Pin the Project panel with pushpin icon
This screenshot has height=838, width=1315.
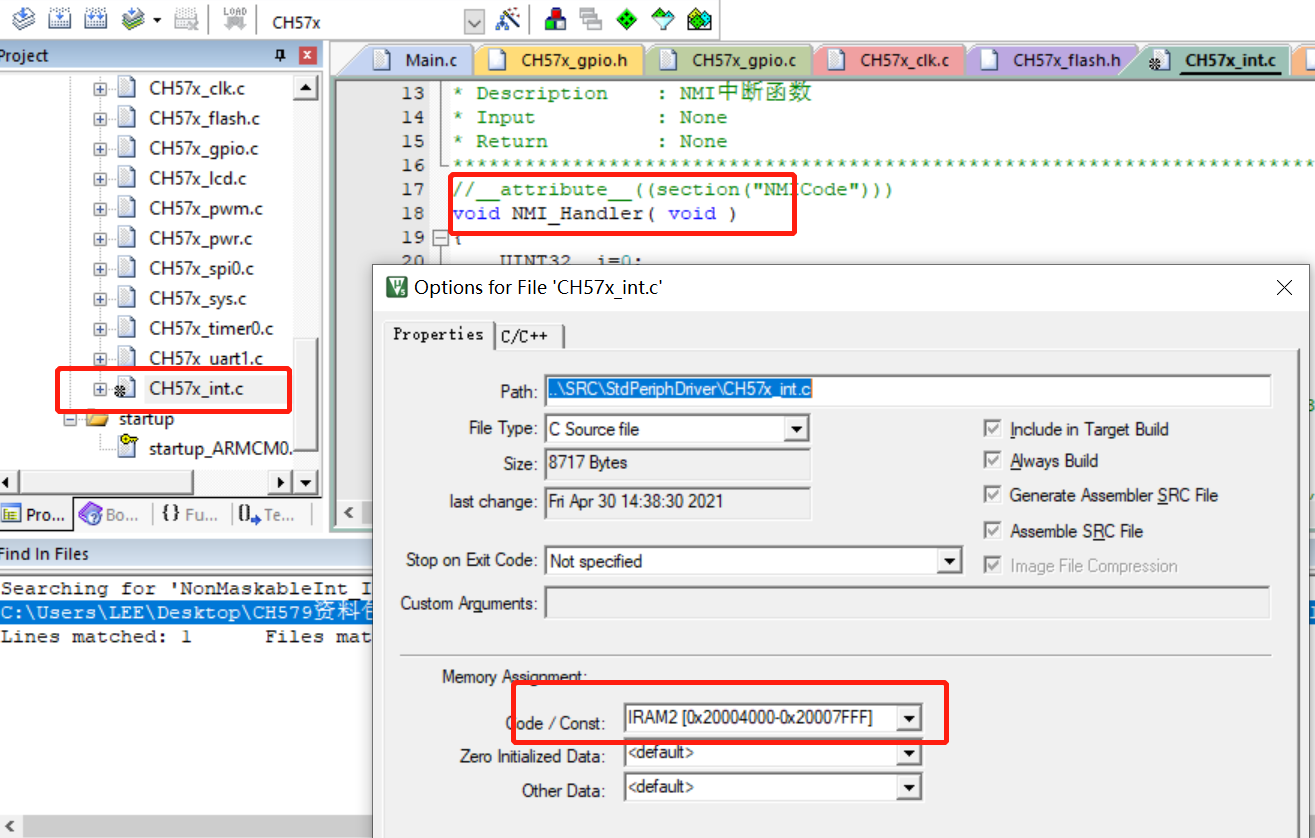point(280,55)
◆ ◆ ◆ ◆ ◆ ◆ ◆
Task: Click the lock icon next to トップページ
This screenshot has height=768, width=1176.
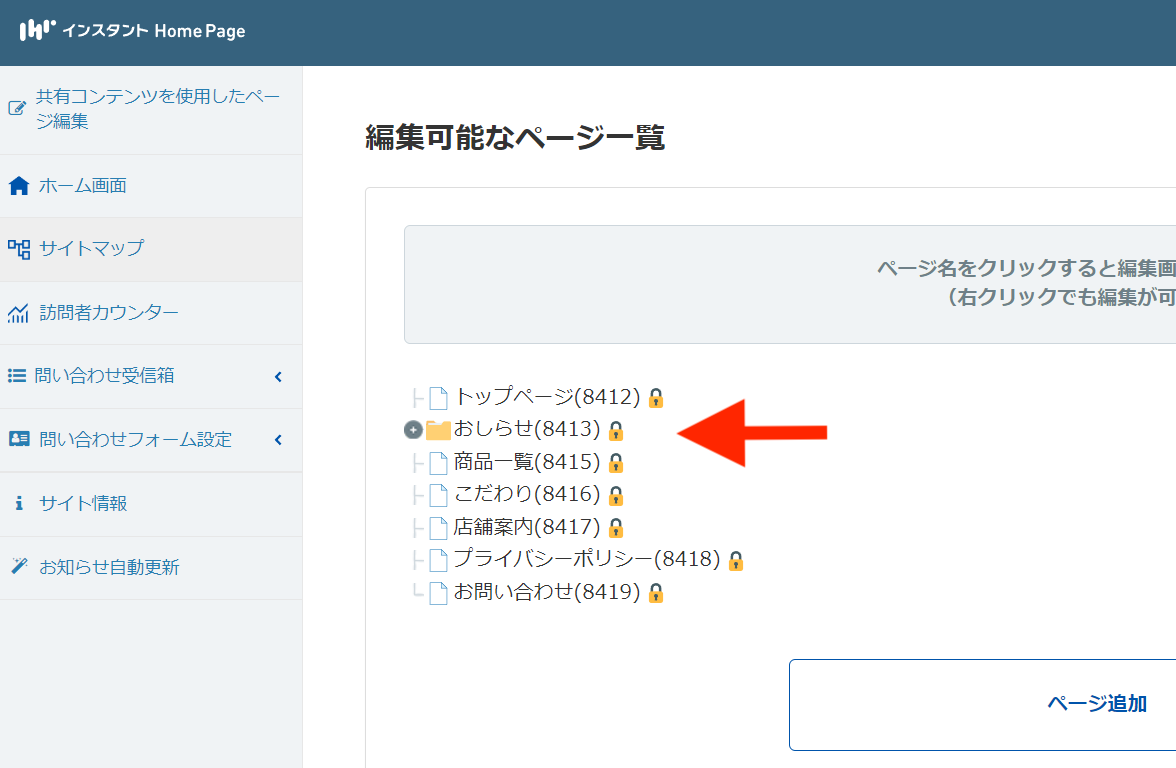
◆ ◆ ◆ ◆ ◆ ◆ ◆
* [What is required] Lines holding the word "icon": say how many there are in the data, and nothing more.

* [Reply] 2